1. Business identity. NVIDIA is a supplier of AI chips and accelerated computing infrastructure, with ~87% dominance in Data Center GPUs [FY25]. FY2025 revenue of $130.5B (+114% Y/Y), of which Data Center represents ~88%.

2. The pillar of the thesis. CUDA ecosystem with 5M+ developers, ROIC ~115%, 75% gross margin [FY25], FCF $60.9B. Net Cash $51.5B with D/E 0.07 — a balance-sheet structure that affords unusual flexibility within the industry.

3. The current critical juncture. The company trades at a TTM P/E of ~35.8x versus a historical average of 60-73x. The reason is not simple: it depends on hyperscaler AI CapEx expectations, on the Blackwell → Rubin cycle, and on the progress of customers' own internal ASICs.

4. What matters for monitoring. The CapEx pace of 4-5 key hyperscalers, gross margin each quarter (invalidation condition: below 65% for two consecutive quarters), and the progress of internal ASICs. These three variables will determine the path over the next 12-24 months.

This summary is not a recommendation. It is a factual list of what the analysis identified. The decision — belongs to the client.

Operating Framework & Regulatory Disclosure

Bakshi Finance operates as a Family Office serving qualified clients only. Mr. Yaron Bakshi was a licensed investment advisor in Israel during 2008–2023. As of the publication date of this document, the firm does not hold any license for investment advice, investment marketing, or portfolio management.

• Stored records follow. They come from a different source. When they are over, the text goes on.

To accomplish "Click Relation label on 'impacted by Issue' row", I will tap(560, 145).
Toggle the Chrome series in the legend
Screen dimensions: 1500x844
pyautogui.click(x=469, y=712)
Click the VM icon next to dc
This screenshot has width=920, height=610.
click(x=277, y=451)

This document is intended for professional research and educational purposes only. Nothing herein constitutes a recommendation to buy, sell, hold, or take any action in any security. Nothing herein is a substitute for advice that takes into account the data and needs of any specific person. Every decision — is the sole responsibility of the investor.

Data is drawn from official sources (10-K FY2025, Q4 FY2025 Earnings, SEC filings). Updated filings may change the picture. Past performance is not indicative of future results.